All militaries around the world thrive by improving their combat capabilities, of which capacity building is a continuous exercise. Says Major General S. B. Asthana, a defence analyst, “A military should have 30 per cent state-of- the-art and newly inducted weapons and equipment, 40 per cent current profile and 30 per cent obsolete/about-to-be obsolete weapons and equipment. In India this ratio has been very poor for many decades.” At the moment the Armed Forces are overwhelmingly dependent on imports for not only big ticket military equipment and hardware, but volumes of basic component too. So, there is a need to move toward self-reliance at a much faster pace now than before.
“Conditions, therefore, have to be created that make economic sense for the private sector and there should be no protectionism for the public sector – so everyone has a level playing field,” suggests Major General Asthana. He calls for a “right mix of Make in India as well as purchase of state-of-the-art equipment with transfer of technology” till India attains a reasonable level of self-reliance. Incidentally, enhancement in the capital outlay for defence in the coming year will also find claims from R & D and the medium and small and medium (MSME) and ancillary industries in the sector.
The defence civilians
Manpower cost is at the moment a major challenge for the defence forces, impacting the revenue part of the defence budget. “The actual flab which needs to be cut to get the right ‘Teeth to Tail Ratio’ are defence civilians, who consume a disproportionately large amount of the revenue budget, because they serve till they turn 60 years of age and get Non Functional Upgrade (NFU),” says Major General Asthana. “The biggest misperception is in identifying the tail. The manpower in the Army, including officers, need to be redeployed and not reduced, to be able to take on combat roles more effectively,” he says.

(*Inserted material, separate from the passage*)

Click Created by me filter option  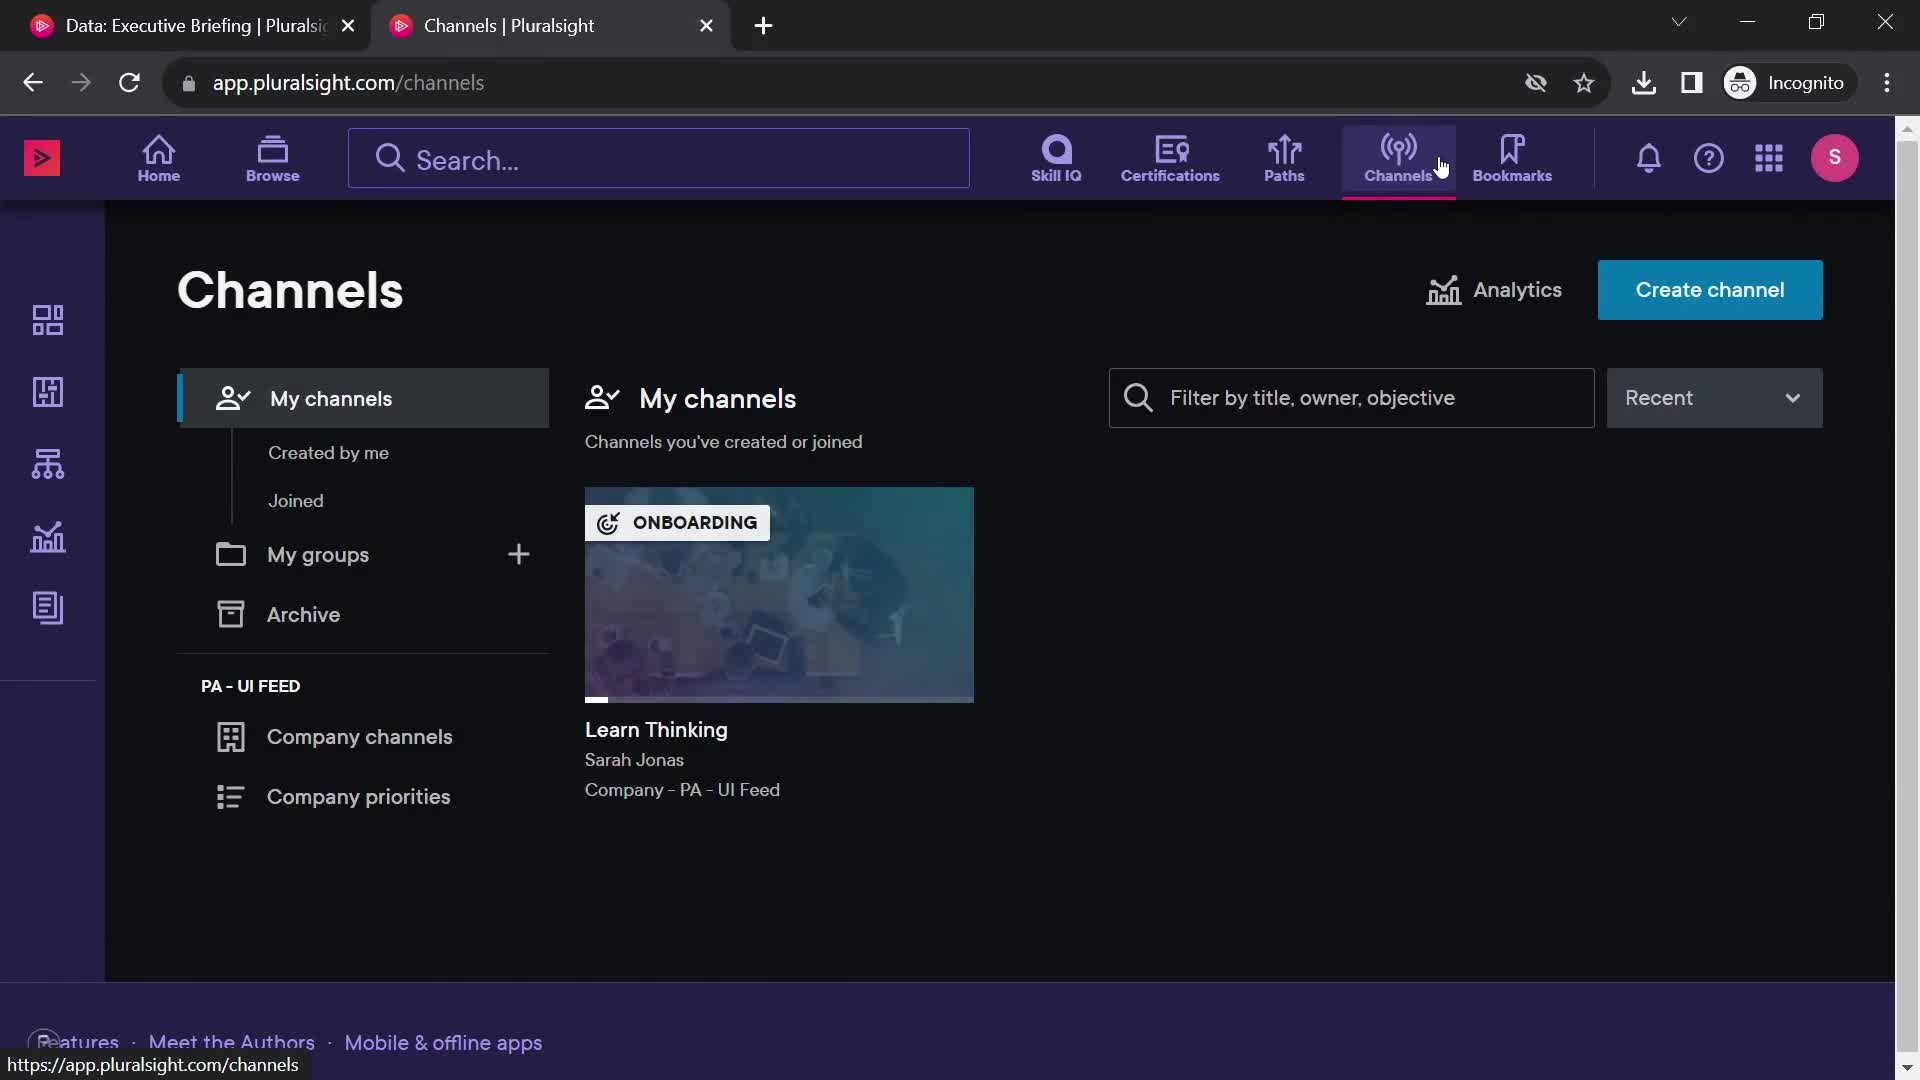pyautogui.click(x=327, y=451)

He rues that “civil servants and politicians” had not allowed the defence civilians cadre to be pruned over the last few decades. They had on the contrary, given them “upgrades and expansions, even when not asked by the Army,” he says, pointing out that recent studies had not looked at the strength of defence civilians in the Armed Forces. He felt that media reports of a cadre review by a 11-member panel that had hinted at a cutback in the strength of the Indian Army by 1,50,00 troops was “impractical”.
The road ahead
The Indian Army has re-prioritised its five-year plan for 2018-2023 to meet its operational requirements. Its new priorities include state-of-the-art equipment, 5.5 lakh guns and snipers to replace a decade-old INSAS and building roads for better connectivity along the frontier with China. The Indian Air Force will be down to 29 squadrons by March 2019 a dangerous level. It will also need to acquire more fighter jets in the future. A search is already on for 110 Future Multi-Role Fighters (FMRF) to replace the vintage MiGs.
The Navy is a step ahead of the other two forces in the modernisation process. It is embarking on an advanced level of capability. Project 75(I) envisages construction of six submarines worth about Rs 60,000 crore, while Project 75 involves acquiring six Scorpene submarines, two aircraft carriers, namely INS Vikrant and INS Vishal and the ShinMaywa amphibious US2 from Japan.
Incidentally, India’s defence budget is now the fourth largest in the world after that of the United States, China and the United Kingdom, yet it is wanting in firepower. It urgently requires an increase in capital outlay. “The defence budget should be increased by up to 2 per cent to 2.5 per cent of the GDP or raised by about 20 per cent every year over the next five years,” suggests General Malik. It goes without saying that the import cycle cannot be curbed till manufacturing of military hardware within India reaches an advanced level. The new government that will be at the helm of India, obviously has its task cut out for it. It will have to refurbish the defence budget.